Noting that "there is no free lunch, only tradeoffs," Dranove dedicates the first half of his book to an enlightening description of how we got to where we are today: left to navigate an opaque, fragmented system of uncertain quality in which health coverage is determined by where one works, or how old or poor one is, with scant regard for individual preferences. Historical accident even plays a role. As far back as 1916, "national" social insurance along German lines was seriously considered in America, but the Great War put a stop to any notion of using Germany as a model.
In lieu of government action, modern American health insurance grew out of pre-paid health care offered in the 1930s and '40s by groups such as Kaiser Permanente, the Group Health Cooperative of Puget Sound, and the Ross-Loos Clinic in Los Angeles. Although FDR was not able to get Medicare into the Social Security Act of 1935, the federal government soon became involved in health care via the Hill-Burton Act of 1946, which provided federal subsidies for hospital construction. Of course, this led to overbuilding, which politicians thought led in turn to excess demand for health care. So, by the 1960s, states reacted by requiring restrictive "certificates of need" to be issued before the construction of new hospitals!

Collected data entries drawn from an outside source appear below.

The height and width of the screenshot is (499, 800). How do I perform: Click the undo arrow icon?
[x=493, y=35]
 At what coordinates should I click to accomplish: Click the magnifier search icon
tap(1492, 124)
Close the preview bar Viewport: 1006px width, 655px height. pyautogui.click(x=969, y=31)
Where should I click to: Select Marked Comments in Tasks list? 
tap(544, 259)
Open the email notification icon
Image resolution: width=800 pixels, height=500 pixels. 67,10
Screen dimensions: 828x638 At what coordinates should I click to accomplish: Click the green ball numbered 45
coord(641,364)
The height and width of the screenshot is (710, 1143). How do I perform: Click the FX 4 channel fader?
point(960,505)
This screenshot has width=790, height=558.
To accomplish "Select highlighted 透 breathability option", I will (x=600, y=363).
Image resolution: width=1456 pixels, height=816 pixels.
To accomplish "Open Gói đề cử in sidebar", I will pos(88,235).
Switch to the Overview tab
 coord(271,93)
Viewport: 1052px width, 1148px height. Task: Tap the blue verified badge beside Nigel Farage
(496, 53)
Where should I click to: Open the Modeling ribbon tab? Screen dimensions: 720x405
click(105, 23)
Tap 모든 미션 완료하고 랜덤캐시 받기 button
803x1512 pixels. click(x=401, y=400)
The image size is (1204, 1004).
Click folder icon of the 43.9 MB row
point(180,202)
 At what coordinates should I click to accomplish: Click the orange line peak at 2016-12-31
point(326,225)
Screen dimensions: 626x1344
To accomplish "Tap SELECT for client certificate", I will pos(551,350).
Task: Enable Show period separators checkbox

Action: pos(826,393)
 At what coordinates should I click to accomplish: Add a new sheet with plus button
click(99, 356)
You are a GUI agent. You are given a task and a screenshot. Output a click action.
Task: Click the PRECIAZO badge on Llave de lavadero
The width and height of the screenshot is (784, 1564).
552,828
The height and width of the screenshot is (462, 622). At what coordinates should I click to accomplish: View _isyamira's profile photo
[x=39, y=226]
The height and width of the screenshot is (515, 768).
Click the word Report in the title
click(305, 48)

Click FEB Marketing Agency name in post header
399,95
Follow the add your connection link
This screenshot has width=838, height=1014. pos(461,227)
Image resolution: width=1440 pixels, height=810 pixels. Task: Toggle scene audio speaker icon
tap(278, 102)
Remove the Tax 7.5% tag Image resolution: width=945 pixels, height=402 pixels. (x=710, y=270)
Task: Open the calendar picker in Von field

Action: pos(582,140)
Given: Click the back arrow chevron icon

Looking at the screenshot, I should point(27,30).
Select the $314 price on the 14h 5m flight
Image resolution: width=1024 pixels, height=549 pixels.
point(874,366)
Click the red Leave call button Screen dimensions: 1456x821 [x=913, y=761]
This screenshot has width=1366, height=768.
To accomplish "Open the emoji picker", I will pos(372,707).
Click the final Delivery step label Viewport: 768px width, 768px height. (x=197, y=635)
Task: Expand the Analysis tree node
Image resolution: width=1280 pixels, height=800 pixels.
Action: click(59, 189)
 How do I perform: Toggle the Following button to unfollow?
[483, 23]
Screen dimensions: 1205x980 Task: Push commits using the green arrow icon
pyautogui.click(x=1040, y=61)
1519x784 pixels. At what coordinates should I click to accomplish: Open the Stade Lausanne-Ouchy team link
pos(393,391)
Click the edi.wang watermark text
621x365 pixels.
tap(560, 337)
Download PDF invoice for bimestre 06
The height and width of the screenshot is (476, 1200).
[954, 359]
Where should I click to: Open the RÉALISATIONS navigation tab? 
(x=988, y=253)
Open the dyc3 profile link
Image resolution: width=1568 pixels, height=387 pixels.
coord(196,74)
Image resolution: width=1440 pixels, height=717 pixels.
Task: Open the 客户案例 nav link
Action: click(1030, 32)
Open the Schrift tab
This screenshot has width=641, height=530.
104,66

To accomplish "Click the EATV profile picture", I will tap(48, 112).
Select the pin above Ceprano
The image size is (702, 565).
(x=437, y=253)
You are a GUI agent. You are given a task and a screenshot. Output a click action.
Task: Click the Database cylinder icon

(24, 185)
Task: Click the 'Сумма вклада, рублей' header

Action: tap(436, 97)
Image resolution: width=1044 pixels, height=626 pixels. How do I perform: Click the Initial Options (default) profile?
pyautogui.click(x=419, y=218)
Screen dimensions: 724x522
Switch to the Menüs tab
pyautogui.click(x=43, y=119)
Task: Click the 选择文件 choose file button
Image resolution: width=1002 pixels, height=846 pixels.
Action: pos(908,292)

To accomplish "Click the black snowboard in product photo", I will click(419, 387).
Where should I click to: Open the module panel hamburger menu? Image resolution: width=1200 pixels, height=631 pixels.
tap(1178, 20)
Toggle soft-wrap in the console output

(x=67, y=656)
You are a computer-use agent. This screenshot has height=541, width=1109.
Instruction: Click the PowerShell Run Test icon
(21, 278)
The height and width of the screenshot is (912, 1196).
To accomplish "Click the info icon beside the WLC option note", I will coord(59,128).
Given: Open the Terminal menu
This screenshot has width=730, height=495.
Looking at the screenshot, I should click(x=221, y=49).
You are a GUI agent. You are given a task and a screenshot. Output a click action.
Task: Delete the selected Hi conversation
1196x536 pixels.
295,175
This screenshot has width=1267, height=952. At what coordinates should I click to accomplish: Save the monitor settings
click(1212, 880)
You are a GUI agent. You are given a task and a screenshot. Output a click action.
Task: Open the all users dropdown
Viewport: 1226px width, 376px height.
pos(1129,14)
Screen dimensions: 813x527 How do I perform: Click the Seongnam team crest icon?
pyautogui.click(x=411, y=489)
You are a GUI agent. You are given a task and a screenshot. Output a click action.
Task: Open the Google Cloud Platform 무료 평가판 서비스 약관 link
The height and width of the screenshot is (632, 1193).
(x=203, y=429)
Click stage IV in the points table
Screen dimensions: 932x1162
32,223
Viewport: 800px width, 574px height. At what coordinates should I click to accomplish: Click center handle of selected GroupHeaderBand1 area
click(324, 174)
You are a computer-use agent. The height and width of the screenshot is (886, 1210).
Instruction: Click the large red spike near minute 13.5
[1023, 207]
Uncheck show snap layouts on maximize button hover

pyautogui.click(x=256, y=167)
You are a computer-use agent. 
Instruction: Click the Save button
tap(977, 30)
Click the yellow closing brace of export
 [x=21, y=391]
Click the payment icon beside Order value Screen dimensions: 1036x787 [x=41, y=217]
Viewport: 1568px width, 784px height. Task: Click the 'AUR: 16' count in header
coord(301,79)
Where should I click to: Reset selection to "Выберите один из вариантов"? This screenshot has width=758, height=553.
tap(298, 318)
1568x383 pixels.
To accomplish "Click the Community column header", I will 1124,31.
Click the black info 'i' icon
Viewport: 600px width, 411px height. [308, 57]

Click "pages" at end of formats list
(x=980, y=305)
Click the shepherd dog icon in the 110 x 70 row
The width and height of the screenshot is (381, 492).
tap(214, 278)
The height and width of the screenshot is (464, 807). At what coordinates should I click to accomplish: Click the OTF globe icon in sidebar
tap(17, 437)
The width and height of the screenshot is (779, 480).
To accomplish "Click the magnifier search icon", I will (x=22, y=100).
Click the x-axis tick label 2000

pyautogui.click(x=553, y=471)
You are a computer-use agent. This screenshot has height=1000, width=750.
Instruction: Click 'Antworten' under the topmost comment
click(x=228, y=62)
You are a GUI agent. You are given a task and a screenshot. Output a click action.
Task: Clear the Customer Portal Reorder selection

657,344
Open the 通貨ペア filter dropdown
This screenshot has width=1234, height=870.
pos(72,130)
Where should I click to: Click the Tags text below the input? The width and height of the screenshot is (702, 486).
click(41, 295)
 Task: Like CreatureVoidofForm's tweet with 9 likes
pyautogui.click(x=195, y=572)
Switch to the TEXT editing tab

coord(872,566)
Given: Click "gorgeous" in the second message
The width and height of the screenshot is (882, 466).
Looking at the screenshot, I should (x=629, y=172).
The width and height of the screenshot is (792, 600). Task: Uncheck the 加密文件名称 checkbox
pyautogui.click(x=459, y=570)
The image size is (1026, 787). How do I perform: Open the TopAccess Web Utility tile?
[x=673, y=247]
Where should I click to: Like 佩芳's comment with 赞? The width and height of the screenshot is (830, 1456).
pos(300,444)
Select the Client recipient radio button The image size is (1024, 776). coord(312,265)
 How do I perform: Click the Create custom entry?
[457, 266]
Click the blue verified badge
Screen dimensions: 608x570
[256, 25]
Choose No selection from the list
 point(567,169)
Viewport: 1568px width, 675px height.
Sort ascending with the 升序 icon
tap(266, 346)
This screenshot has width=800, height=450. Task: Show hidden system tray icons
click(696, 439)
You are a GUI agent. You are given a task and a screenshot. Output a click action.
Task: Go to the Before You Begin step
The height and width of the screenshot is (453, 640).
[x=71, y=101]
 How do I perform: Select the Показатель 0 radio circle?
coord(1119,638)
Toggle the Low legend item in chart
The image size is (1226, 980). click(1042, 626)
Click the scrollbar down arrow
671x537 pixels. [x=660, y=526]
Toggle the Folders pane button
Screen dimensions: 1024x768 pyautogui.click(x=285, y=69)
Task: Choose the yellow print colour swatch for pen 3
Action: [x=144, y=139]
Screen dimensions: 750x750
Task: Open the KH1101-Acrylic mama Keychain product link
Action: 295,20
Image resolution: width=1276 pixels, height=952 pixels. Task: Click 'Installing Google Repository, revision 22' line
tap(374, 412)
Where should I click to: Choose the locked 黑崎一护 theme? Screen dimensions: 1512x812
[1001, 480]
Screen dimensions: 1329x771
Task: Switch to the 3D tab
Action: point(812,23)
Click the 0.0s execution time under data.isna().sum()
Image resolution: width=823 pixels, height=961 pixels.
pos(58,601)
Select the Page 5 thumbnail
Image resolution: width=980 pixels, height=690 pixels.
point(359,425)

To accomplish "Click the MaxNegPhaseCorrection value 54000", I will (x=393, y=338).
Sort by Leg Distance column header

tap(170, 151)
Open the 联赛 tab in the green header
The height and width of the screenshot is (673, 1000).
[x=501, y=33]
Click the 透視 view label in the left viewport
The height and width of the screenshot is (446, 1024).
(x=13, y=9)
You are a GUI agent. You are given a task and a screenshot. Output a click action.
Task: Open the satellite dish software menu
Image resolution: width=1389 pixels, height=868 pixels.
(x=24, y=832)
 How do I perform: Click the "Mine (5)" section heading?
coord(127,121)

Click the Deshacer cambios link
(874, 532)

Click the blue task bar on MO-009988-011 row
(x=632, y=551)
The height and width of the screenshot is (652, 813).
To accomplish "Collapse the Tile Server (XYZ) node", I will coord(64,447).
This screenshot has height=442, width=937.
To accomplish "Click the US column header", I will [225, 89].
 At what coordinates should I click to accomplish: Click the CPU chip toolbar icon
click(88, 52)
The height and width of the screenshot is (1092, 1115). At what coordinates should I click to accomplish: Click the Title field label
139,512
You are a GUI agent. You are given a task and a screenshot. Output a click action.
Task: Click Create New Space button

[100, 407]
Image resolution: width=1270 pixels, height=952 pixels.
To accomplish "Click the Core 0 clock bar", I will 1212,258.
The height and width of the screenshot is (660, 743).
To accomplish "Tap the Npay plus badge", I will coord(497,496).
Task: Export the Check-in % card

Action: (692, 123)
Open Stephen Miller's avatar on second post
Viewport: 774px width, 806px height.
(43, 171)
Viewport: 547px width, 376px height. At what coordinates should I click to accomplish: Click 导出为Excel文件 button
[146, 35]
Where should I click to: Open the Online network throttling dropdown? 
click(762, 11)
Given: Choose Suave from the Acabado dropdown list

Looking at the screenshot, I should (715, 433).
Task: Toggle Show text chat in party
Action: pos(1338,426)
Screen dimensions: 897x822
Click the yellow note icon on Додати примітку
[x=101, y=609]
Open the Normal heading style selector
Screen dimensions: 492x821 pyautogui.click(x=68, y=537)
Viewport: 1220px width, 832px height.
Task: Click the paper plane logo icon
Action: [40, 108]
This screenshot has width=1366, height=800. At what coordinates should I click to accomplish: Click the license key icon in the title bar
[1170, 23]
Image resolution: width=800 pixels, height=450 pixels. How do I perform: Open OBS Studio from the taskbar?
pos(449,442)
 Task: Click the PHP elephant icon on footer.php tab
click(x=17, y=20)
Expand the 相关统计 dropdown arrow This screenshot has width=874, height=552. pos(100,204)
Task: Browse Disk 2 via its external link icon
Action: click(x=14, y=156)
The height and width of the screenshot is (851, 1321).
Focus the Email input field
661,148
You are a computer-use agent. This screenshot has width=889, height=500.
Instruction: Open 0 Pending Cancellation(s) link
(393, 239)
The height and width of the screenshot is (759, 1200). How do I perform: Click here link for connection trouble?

This kind of action-reaction got even worse when the government started taking over health insurance in the 1960s, launching Medicare for seniors and Medicaid (in collaboration with the states) for poor people. Government health spending quickly spiraled well beyond what had been budgeted. At the same time, technological advances and rising household incomes led to more private health spending. Because health insurance increasingly insulated people from the costs of health care, third-party payers responded by imposing ever more inventive methods of containing costs. None of them worked very well.
And then came the HMO. Today those three letters horrify most Americans, who will be surprised by Dranove's very light judgment upon the bland-sounding health maintenance organization. Favored by legislation in 1974, HMOs expanded from the West Coast and came to dominate the country in the 1990s. During the first Bush presidency, health economist Alain Enthoven proposed a national health system of "managed competition" by HMOs. John H. Sununu, the president's chief of staff, infamously declared that "if the American people want health care, they'll vote for Democrats," an obtuse statement betraying both a tin ear for Americans' health needs, and ignorance of how government intervention was already driving health costs out of control. Regrettably, that's exactly what they did: "managed competition" was also the core of the 1,700-page HillaryCare colossus, of which Enthoven later advocated throwing out all 1,700 pages.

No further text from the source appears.